Kyle Stock from Businessweek gives a breakdown on why the K900 has been a dud so far. The primary reason is that buyers in this market want to stick with the brands that actually have some status when it comes to luxury cars. Kia tried to make the K900 a cheaper version of the S-class and 7-series, but most buyers that couldn't afford the uber-sedans would rather just buy/lease the mid-size offerings. Stock also brings up the second problem, which is that the K900 just wasn't that good. Multiple publications said the car had a ton of features for the money, but actual driving experience was lacking.
All of the above points are spot-on, but Mr. Stock leaves out a few other factors. The smaller issue is the name, as we have covered the alphanumeric naming trend doesn't seem to be working for those who are gunning for the Germans but not quite there. Jason has mentioned before that the K900 sounds like some kind of robotic dog, as this is meaningless for those folks dropping $50-$60k on a luxury sedan.
The other issue is that the K900 is almost indistinguishable from the much less expensive Cadenza, which is a pretty decent luxury car for the money. Of course the K900 is bigger, offers more features, and is rear-wheel drive. But how many Kia buyers actually care?
What is often not mentioned is that selling a $60,000 luxury car is not the same as selling a $18,000 compact. I've spoken with some Kia dealers that bemoan the fact that only managers can sell the K900. I don't think this is a bad thing, you can't have your typical floor salesperson engage with a customer they are not used to. However, it's the overall approach that far too many Kia dealers take that I predict will torpedo this car. As I have mentioned before, luxury car buyers expect a certain "experience" when it comes to purchasing. And far too many Kia dealers still have old habits when they were the brand that catered to credit-challenged customers who couldn't afford anything else.
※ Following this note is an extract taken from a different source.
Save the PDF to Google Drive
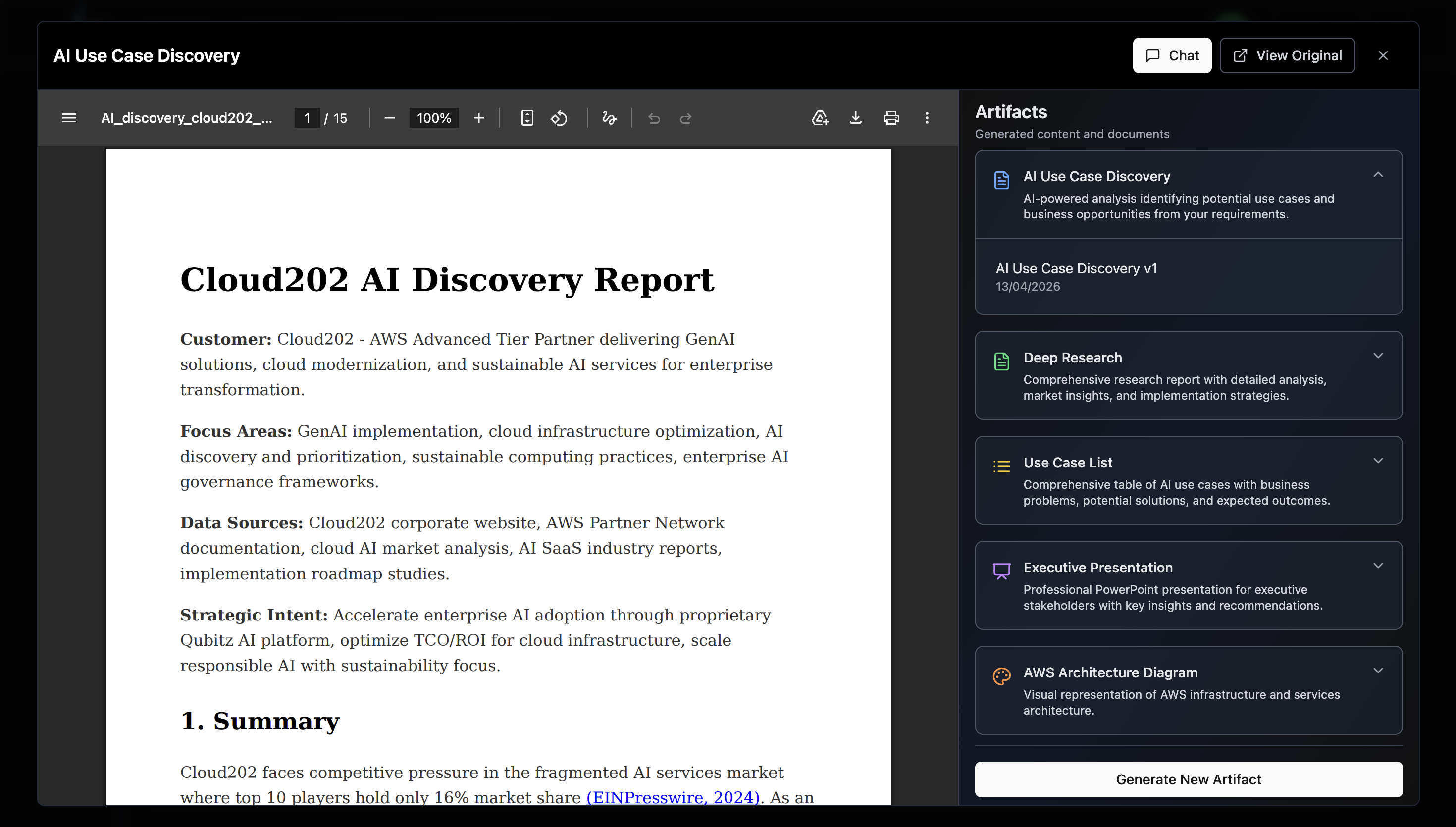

Hyundai at least had the clarity to know that its dealers couldn't handle an Equus transaction so it created the concierge program. Given the dismal sales numbers we are already seeing pretty massive discounts on new K900s. The good news, is in a few years this may be a great luxury bargain in the pre-owned market.
Of course this begs the question, if Kia can't sell a $60,000 luxury car, how is Volkswagen going to sell a $70,000 one?